È il 6 novembre del 2017 quando Dennise Prisciano muore per un aneurisma celebrale. Arriva all'ospedale Sandro Pertini dalla sua scuola, il liceo Orazio di Talenti. In classe denuncia dolori lancinanti. "Mi sento scoppiare la testa", dice a insegnanti e compagni di classe prima di svenire. Poi  la corsa in pronto soccorso e l'arrivo in ospedale, dove non viene diagnosticata immediatamente la gravità della situazione.

"La dottoressa al triage ha subito segnalato che per lei era uno stato d'ansia e depressione – racconta a Fanpage.it la mamma di Denisse Marta MonacoLe facevo presente che mia figlia non aveva mai avuto una condizione di quel genere. Non parlava, continuava a vomitare, la dottoressa sempre ridendo mi dicevo che anche io al seguito ero una persona abbastanza esaurita e agitata". Contattata la direzione dell'ospedale non ha voluto rilasciare dichiarazioni riguardo al caso.

Giuseppe Rombolà, legale della famiglia di Dennise, è convinto che qualcosa non è andato per il verso giusto: "Oltre a vomitare aveva cefalea e un evidente stato soporoso, questi tre elementi sono fondamentali per sostenere che avesse un problema neurologico. Cosa che invece non è stata rilevata dagli operatori del pronto soccorso. È stata un'ora e mezza senza che fosse fatto nessun tipo d'intervento, dopodiché su sollecitazione della madre è stata fatta questa Tac. Ci è voluta un'ora per fare una Tac da quando è stata chiesta a quando è stata fatta, perché non è stata fatta in regime di urgenza".
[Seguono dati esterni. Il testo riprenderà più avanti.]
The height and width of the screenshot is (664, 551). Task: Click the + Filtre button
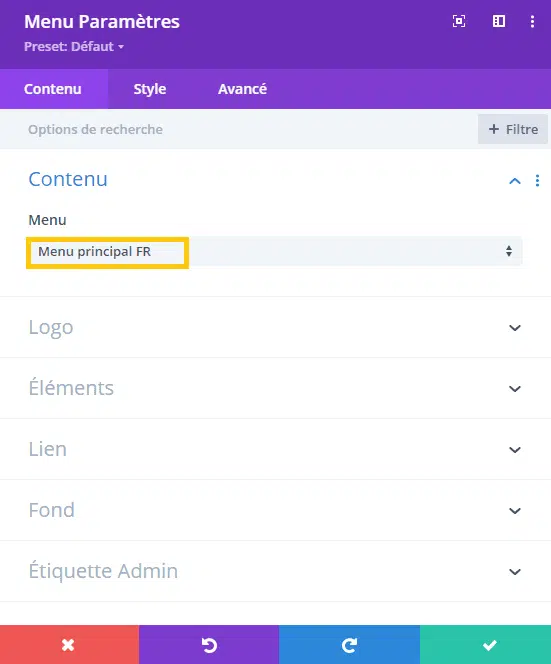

La situazione è disperata quando i risultati della Tac arrivano: la ragazzina viene trasportata all'ospedale pediatrico Bambino Gesù dove si spegnerà dopo 48 ore di agonia. I legali della famiglia, forti dei risultati delle consulenze di parte, sono convinti che se si fosse agito tempestivamente Denisse avrebbe avuto ottime possibilità si salvarsi. Ora il caso rischia di venire essere chiuso. Se ciò avvenisse la famiglia ha già annunciato che si opporrà: "Se il procedimento verrà archiviato è come se mia figlia morisse per una seconda volta. Chi ha sbagliato la diagnosi e sottovalutato la sua condizione di salute deve pagare".